Per costruire un profilo in grado di identificarci, un piccolo sensore è posto su un dispositivo, come uno smartphone, per monitorare i nostri livelli di sudore durante le varie attività. I campioni prelevati dalla pelle delle nostre dita sono pieni di ghiandole eccrine: un tipo di ghiandole sudoripare maggiormente presenti sul palmo delle nostre mani.
I risultati hanno dimostrato che la concentrazione di vari componenti nel nostro sudore è controllata da reazioni regolate dai nostri ormoni. Poiché i livelli ormonali variano a seconda della nostra età, sesso, razza e stile di vita, i ricercatori hanno concluso che non esistono due persone in grado di possedere lo stesso profilo.

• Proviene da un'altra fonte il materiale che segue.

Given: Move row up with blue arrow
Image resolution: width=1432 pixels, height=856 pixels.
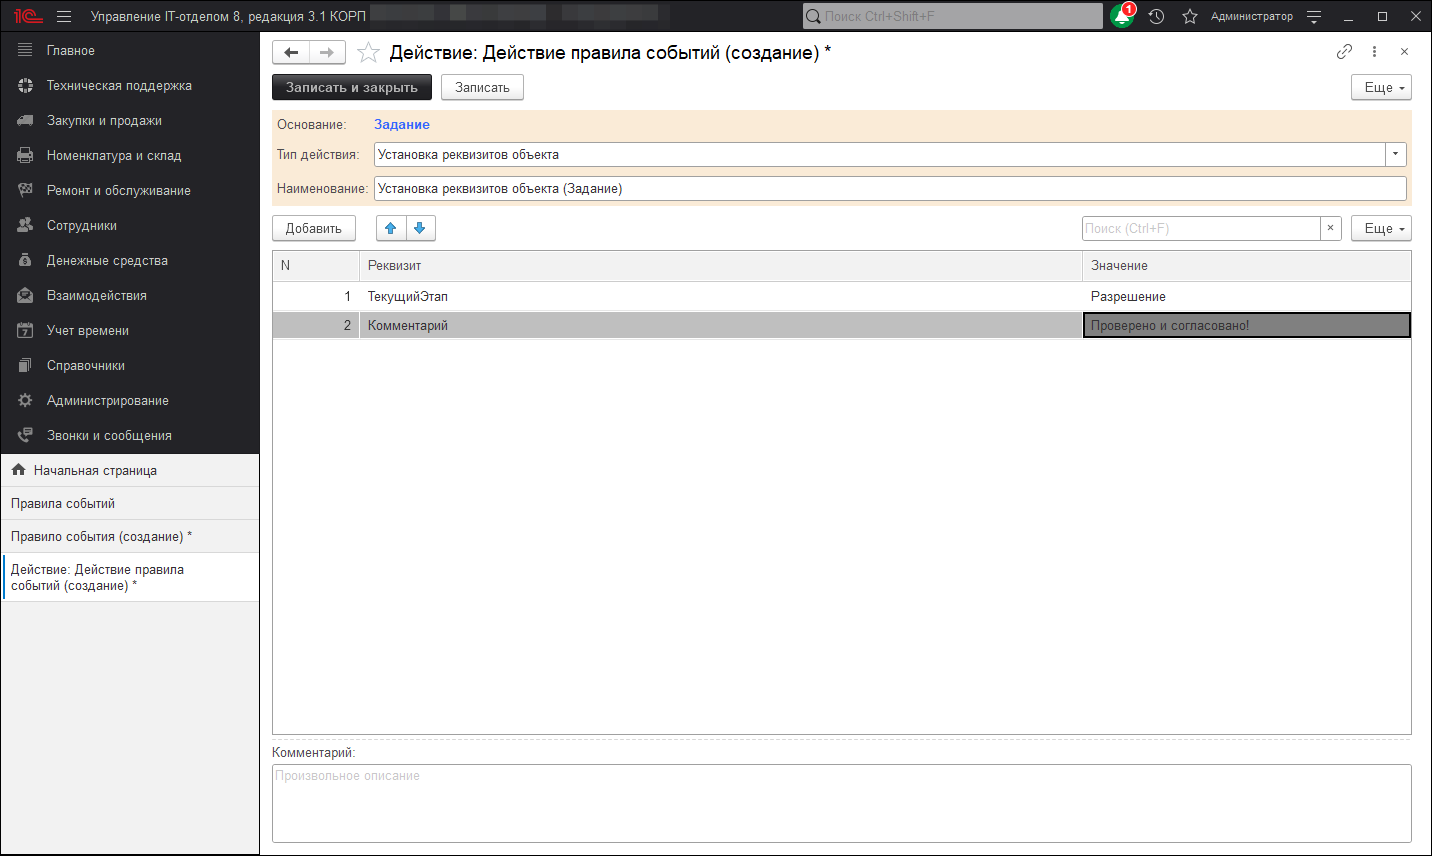Looking at the screenshot, I should (391, 228).
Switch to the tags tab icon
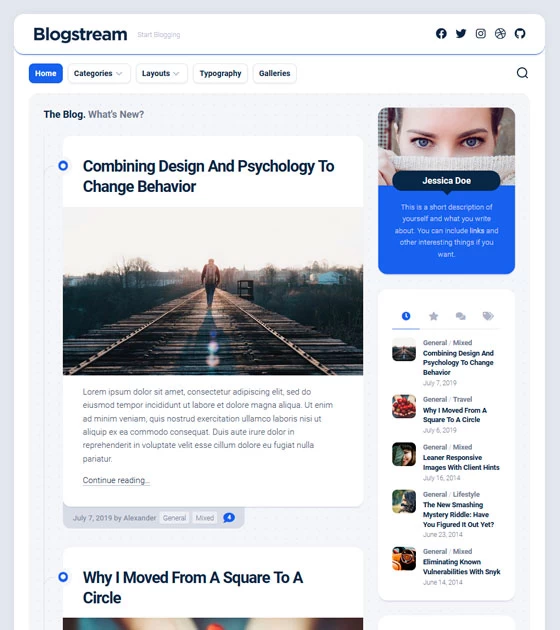The image size is (560, 630). (x=488, y=316)
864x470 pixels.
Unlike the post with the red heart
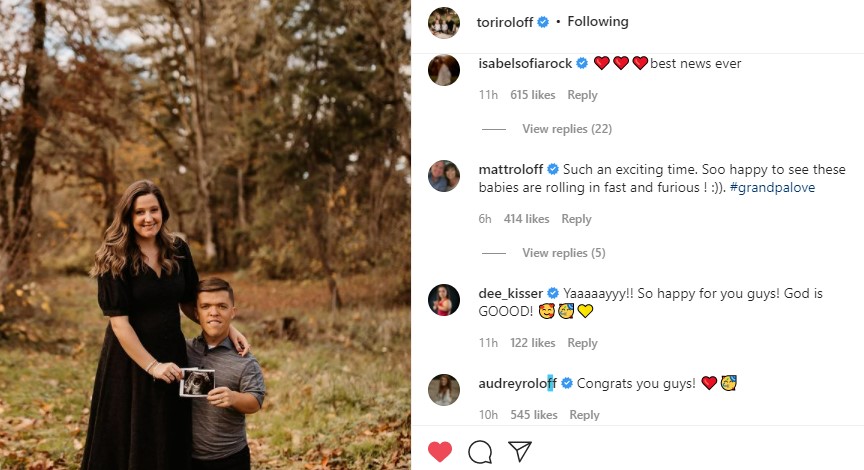point(440,452)
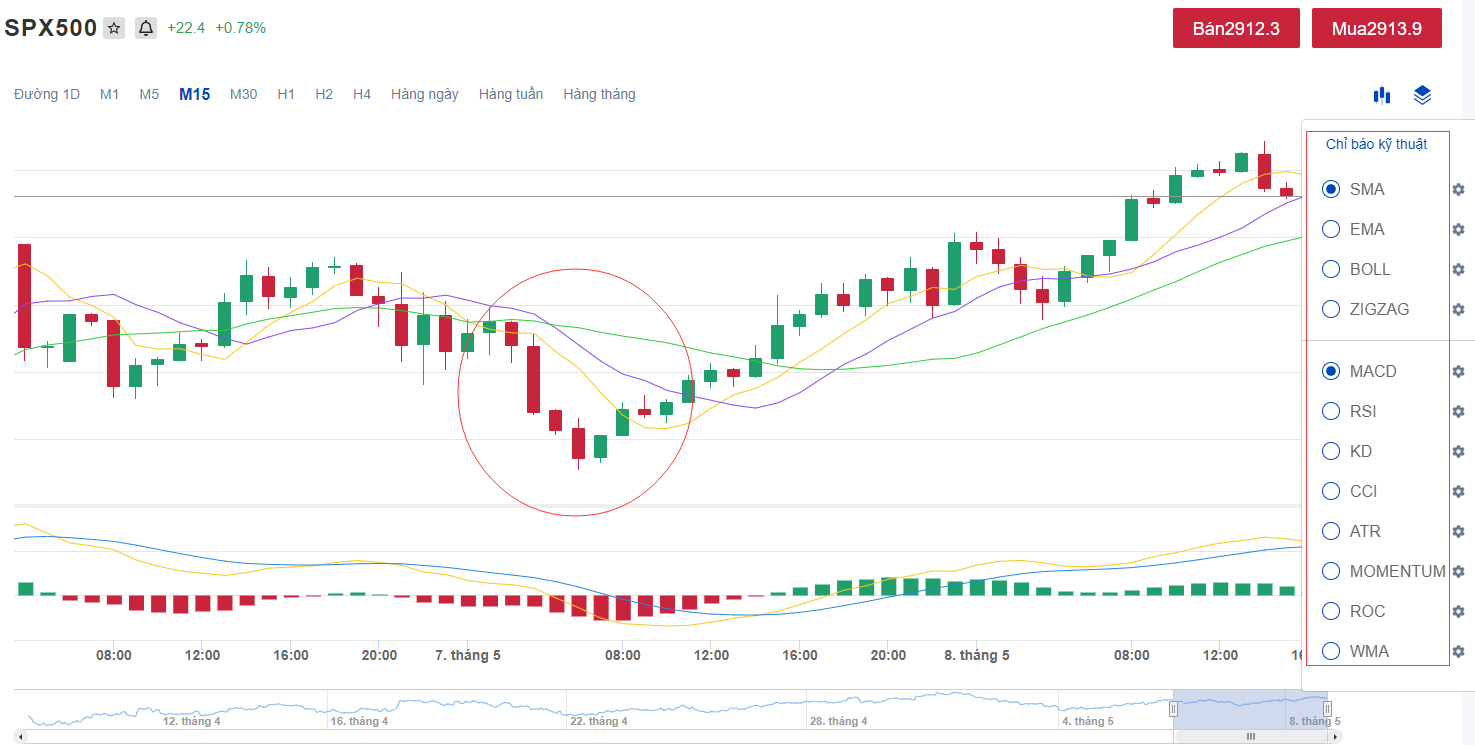1475x745 pixels.
Task: Open the candlestick chart type icon
Action: click(x=1382, y=95)
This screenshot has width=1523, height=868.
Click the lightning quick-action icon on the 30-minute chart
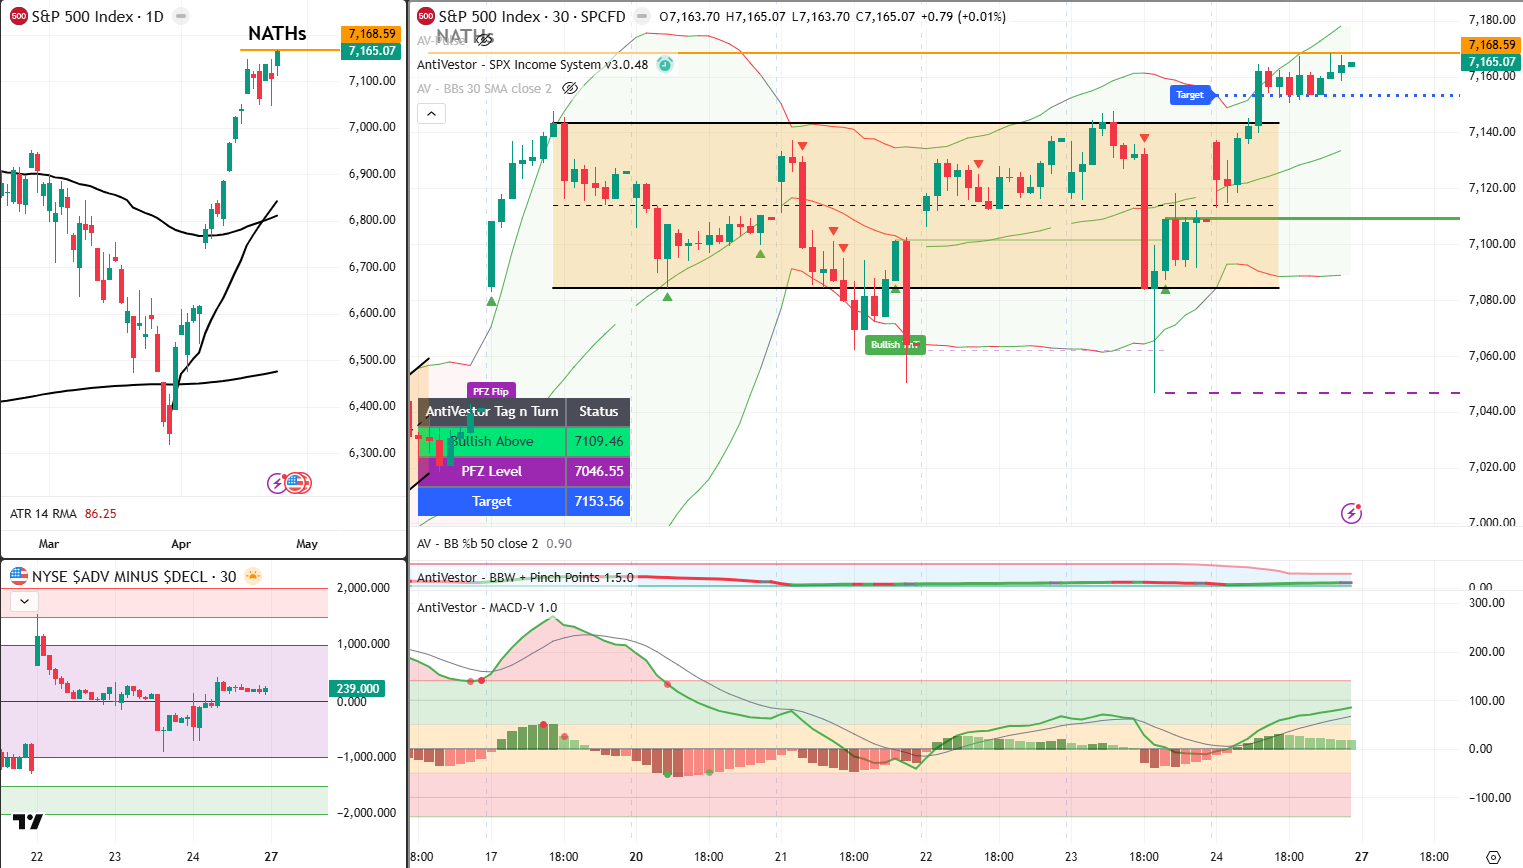click(x=1352, y=513)
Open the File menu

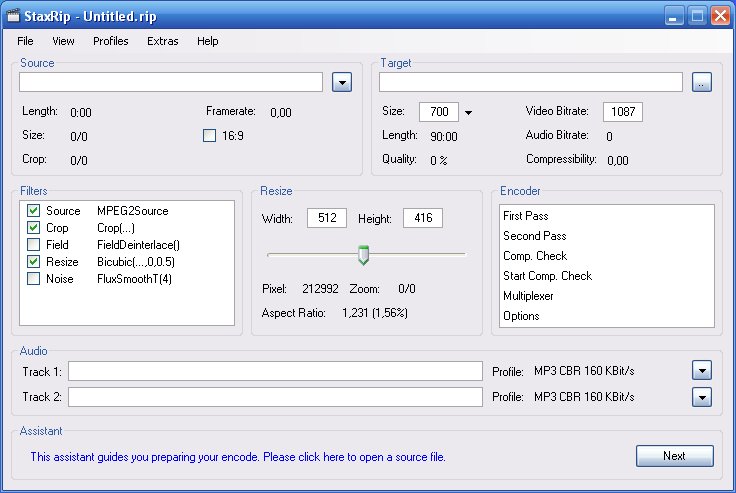[x=25, y=41]
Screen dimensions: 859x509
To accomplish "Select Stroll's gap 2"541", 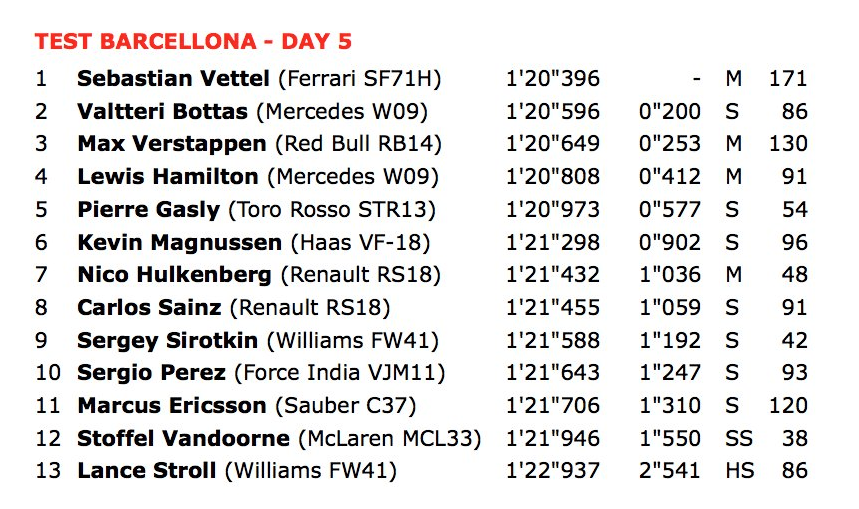I will 670,471.
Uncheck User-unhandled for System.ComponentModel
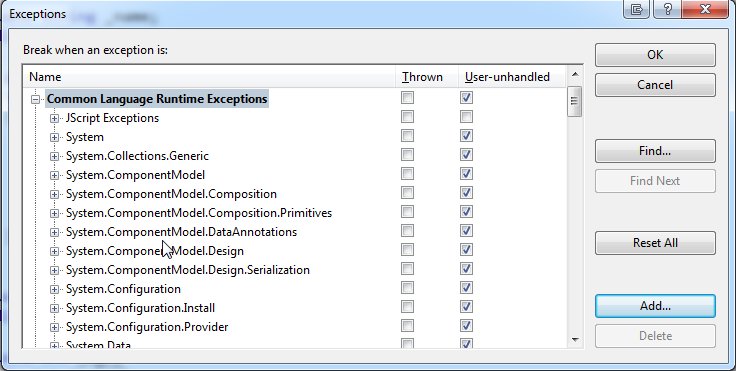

Mentre l'autenticazione biometrica come la scansione delle impronte digitali e il riconoscimento facciale sono attualmente considerati i sistemi di autenticazione più sicuri sul mercato, è anche vero che le password e i pin possono essere facilmente visti da occhi indiscreti e, navigando, si trovano tutorial su come creare uno stampo di impronte digitali. Ci sono anche problemi con il riconoscimento facciale, che a volte, non funziona correttamente.
Inoltre, usare il sudore per autenticare i dispositivi potrebbe rendere la vita più facile a chi ha determinate disabilità, liberandolo dal ricordarsi le password.
Poiché utilizziamo i nostri dispositivi ogni giorno sempre di più, è fondamentale che le misure di sicurezza continuino a proteggere la crescente quantità di informazioni personali che conserviamo nei nostri device. In questo caso la ricerca si è spinta oltre quello che già conoscevamo, chissà se da qui a qualche mese non esca fuori qualche altra novità ancora più spiazzante.
Certo è che la direzione è sempre la stessa: sempre di più noi stessi stiamo diventando le password dei nostri dispositivi. Ora la domanda sorge spontanea: siamo noi che possediamo i nostri dispositivi o sono loro che ci stanno tenendo in pugno?!